Capture filter filter with tcpdump/tshark

user1977050

11/27/22, 2:18 PM

I'd like to filter ip messages which are constructed as follow (see picture below):

GRE on top of IP
GRE contains IP with UDP on port 1234 (in the picture below port 80).

How can I filter such messages?

PS operating system is windows based

219

1 + 0

packet-capture

Score:0

Server

herohamp

11/27/22, 2:34 PM

I'm not sure by what you mean with "on top" of GRE so I'll include both.

If you are trying to capture packets going to and from a GRE and you know the interface for the GRE tunnel you can do tcpdump -i GRE_INTERFACE host IP to show all traffic going to and from "IP", if you just want traffic going to it change host to dst.

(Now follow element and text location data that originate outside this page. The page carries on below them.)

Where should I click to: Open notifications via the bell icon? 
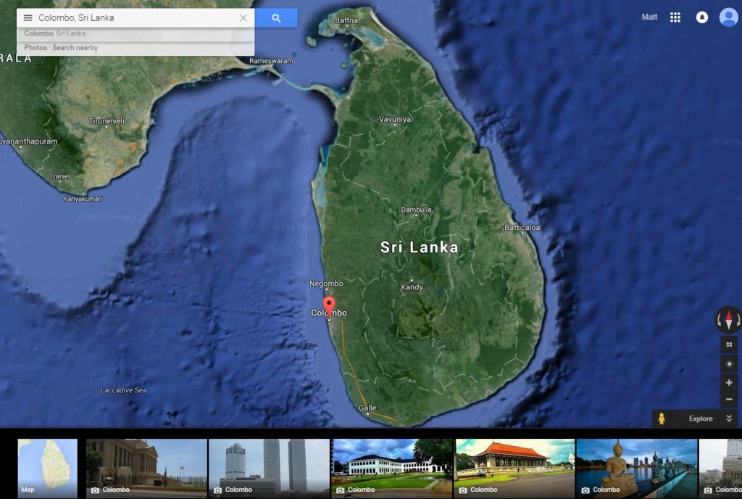(701, 17)
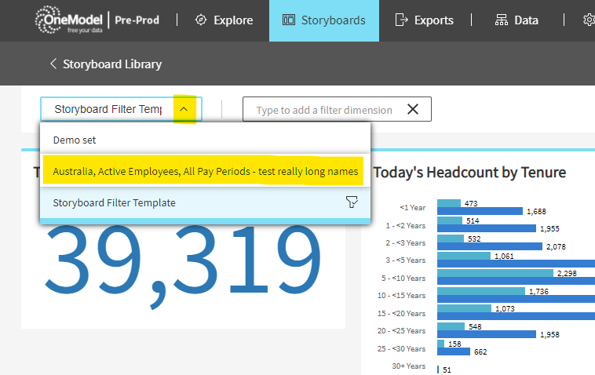This screenshot has height=375, width=595.
Task: Pick Storyboard Filter Template from the list
Action: point(115,202)
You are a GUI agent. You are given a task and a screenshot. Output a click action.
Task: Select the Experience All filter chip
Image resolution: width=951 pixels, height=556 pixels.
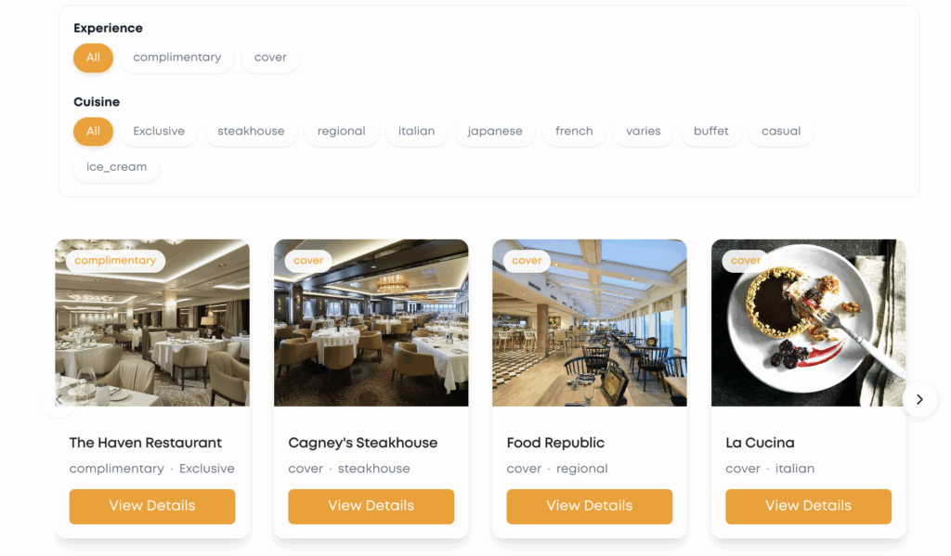point(94,58)
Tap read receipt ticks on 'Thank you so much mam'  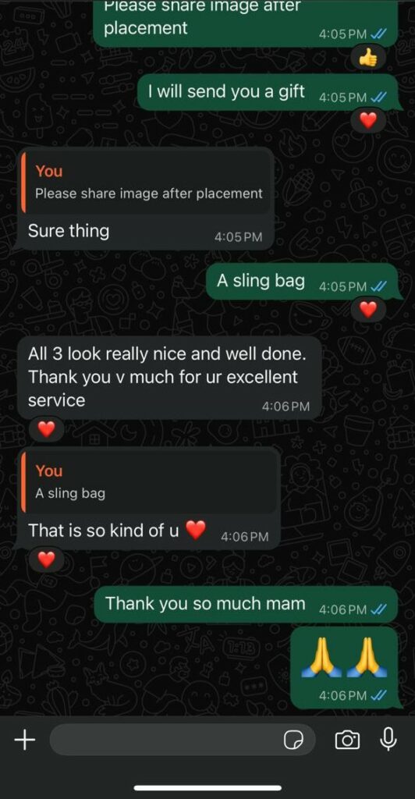[379, 609]
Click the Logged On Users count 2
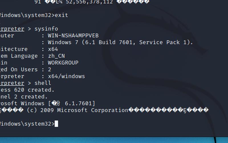 tap(50, 69)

To get just UDP traffic on port 1234 tcpdump -i GRE_INTERFACE host IP and udp and port 1234
If you are trying to capture GRE packets themselves you can do tcpdump -i any proto gre, if you have too much GRE traffic and want to see it by the specific tunnel do tcpdump -i any proto gre and host IP_OF_GRE_TUNNEL_REMOTE

I hope this helps

0 + 1

user1977050

11/28/22, 12:09 PM

I've clarified my question by adding example packet capture

Elon Musk

I sit in a Tesla and translated this thread with Ai:

EN: Capture filter filter with tcpdump/tshark

TH: จับตัวกรองตัวกรองด้วย tcpdump/tshark

RO: Filtrul de captură cu tcpdump/tshark

RU: Фильтр фильтра захвата с помощью tcpdump/tshark

VI: Chụp bộ lọc bộ lọc với tcpdump/tshark

Post an answer

Most people don’t grasp that asking a lot of questions unlocks learning and improves interpersonal bonding. In Alison’s studies, for example, though people could accurately recall how many questions had been asked in their conversations, they didn’t intuit the link between questions and liking. Across four studies, in which participants were engaged in conversations themselves or read transcripts of others’ conversations, people tended not to realize that question asking would influence—or had influenced—the level of amity between the conversationalists.